> Provided text
++++++++++

What Arizona's Health Care Cost Containment System Means for Diabetes Patients
Arizona has come up with a new method to help pay for Medicaid.
They want to penalize overweight Medicare recipients for failing to lose weight.
According to an article in the New York Times, Arizona's Health Care Cost Containment System has proposed charging smokers $50 a year and applying a similar fee to diabetes patients who do not follow their doctor's orders to lose weight, said Monica Coury, a spokeswoman for the state Medicaid agency. . . .
"Ms. Coury said the cash-strapped agency would not be weighing people and slapping a fine on those carrying extra pounds. Rather, the $50 would be charged to those who were specifically urged by doctors to lose weight for health reasons, like diabetes, but failed to do so, she said.
" ‘We don't care how much you weigh,' she said. ‘We care if you are doing something you should be doing to manage your disease.' "
What these beaurocrats don't understand is that if you're overweight, it can be very difficult, short of starving yourself, to lose that weight. It is especially difficult to lose when your doctor prescribes medication that causes weight gain. And it's very difficult to lose weight when you don't have much income and are forced to buy whatever food is the cheapest.
Although one might argue that it was fair to fine people for not trying to lose weight, for example, for refusing to take part in a nutritional counseling program, it's totally unfair to fine people, especially people with limited financial resources, for failing to succeed at losing weight.
Most people who are overweight have been trying to lose weight their entire lives, and they haven't succeeded. Why? There are many reasons.
Some overweight people have metabolic differences (leptin deficiency, although it affects only a few people worldwide, is an extreme example) that make them very efficient at putting on fat. They will gain weight on a diet that would cause other people to lose.

++++++++++

> Dataset content
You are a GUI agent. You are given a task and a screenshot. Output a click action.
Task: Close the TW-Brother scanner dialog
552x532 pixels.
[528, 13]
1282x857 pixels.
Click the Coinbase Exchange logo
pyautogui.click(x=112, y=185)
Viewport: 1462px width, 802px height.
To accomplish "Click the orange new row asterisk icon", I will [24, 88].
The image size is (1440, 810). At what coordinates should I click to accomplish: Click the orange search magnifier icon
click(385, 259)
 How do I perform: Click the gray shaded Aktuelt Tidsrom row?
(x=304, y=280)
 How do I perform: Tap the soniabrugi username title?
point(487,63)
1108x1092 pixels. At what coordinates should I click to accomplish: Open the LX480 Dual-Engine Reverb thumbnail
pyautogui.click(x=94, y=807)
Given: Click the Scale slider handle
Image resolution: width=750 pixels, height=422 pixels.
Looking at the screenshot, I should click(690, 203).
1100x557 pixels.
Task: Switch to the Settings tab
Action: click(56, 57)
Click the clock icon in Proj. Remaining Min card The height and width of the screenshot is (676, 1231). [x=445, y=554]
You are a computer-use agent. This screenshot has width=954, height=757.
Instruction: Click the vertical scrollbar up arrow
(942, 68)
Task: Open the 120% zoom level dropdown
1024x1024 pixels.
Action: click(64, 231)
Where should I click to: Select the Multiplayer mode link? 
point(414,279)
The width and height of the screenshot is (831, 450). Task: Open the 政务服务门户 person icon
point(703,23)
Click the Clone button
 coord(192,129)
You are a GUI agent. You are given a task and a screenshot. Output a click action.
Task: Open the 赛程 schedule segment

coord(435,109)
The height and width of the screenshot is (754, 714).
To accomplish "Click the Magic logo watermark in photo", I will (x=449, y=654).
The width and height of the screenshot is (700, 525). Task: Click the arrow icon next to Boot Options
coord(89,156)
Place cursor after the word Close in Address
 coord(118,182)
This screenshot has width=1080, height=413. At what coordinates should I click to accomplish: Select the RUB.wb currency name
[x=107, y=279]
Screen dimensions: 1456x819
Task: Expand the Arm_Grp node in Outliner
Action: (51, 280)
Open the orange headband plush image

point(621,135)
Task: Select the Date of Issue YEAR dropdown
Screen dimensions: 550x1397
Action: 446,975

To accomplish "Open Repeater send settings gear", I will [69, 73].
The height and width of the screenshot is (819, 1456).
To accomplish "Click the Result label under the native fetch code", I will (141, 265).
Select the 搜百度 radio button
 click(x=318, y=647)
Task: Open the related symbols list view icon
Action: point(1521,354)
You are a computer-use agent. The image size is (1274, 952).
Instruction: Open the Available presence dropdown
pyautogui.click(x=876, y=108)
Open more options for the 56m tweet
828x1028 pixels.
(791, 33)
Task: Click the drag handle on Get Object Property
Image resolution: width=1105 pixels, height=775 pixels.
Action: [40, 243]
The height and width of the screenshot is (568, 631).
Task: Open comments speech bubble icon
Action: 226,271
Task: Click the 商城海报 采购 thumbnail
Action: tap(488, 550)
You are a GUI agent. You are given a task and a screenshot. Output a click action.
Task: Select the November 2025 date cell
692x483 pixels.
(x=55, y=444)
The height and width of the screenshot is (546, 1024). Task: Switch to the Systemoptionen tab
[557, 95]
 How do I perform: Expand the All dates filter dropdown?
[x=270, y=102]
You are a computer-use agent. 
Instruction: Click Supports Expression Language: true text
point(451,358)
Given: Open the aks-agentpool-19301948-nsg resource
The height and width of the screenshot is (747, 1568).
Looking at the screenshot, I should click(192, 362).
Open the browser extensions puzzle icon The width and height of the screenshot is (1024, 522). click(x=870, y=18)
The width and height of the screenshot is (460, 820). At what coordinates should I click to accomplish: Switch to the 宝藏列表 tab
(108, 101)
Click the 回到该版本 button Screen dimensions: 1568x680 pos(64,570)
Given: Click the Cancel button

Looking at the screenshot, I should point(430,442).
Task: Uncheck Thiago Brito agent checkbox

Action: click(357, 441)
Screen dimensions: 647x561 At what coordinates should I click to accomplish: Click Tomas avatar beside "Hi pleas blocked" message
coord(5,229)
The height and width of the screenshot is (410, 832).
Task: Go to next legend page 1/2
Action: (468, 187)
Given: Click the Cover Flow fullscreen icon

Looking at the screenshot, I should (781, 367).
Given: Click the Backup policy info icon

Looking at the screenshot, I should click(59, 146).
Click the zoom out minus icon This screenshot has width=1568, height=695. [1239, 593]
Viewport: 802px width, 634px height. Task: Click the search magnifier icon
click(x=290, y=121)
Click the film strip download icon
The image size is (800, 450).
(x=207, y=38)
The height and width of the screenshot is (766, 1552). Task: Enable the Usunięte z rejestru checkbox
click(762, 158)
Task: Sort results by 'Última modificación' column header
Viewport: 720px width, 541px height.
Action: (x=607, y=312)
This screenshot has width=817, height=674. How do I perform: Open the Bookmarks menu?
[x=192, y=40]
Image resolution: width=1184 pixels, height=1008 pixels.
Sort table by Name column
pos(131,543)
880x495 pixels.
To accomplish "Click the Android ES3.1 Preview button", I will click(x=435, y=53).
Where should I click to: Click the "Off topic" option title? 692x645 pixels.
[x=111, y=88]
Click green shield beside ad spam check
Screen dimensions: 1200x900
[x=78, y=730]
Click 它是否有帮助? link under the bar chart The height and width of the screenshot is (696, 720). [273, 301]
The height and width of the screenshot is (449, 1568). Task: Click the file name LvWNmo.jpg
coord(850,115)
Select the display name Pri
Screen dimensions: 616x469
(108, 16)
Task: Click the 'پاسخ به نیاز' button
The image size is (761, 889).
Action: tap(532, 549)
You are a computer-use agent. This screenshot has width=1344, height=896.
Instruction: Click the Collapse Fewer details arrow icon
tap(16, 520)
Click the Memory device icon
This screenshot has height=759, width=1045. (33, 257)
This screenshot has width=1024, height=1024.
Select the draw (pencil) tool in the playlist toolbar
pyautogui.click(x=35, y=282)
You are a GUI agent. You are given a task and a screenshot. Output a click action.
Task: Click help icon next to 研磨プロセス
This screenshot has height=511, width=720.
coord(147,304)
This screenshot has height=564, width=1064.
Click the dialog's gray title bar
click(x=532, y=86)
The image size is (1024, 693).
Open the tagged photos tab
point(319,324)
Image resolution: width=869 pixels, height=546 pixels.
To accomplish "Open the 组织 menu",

++++++++++

> Required actions
[A] According to the text on Arizona's Medicaid fee, why do some overweight people with metabolic differences have trouble losing weight? Answer in one to three sentences.
[B] Answer these questions using the text on Arizona's Medicaid fee:
(i) How much would smokers be charged each year under the proposal?
(ii) What is Monica Coury's role?
(iii) Which condition is given as an extreme example of a metabolic difference?
[C] Reproduce word for word the part of the text on Arizona's Medicaid fee that opens with the words containing "Most people who" and closes with "people to lose.".

> Solved tasks
[A] Their metabolic differences make them very efficient at putting on fat. Because of this, they gain weight on a diet that would make other people lose weight.

[B]
(i) $50 a year.
(ii) She is a spokeswoman for the state Medicaid agency.
(iii) Leptin deficiency.

[C]
Most people who are overweight have been trying to lose weight their entire lives, and they haven't succeeded. Why? There are many reasons.
Some overweight people have metabolic differences (leptin deficiency, although it affects only a few people worldwide, is an extreme example) that make them very efficient at putting on fat. They will gain weight on a diet that would cause other people to lose.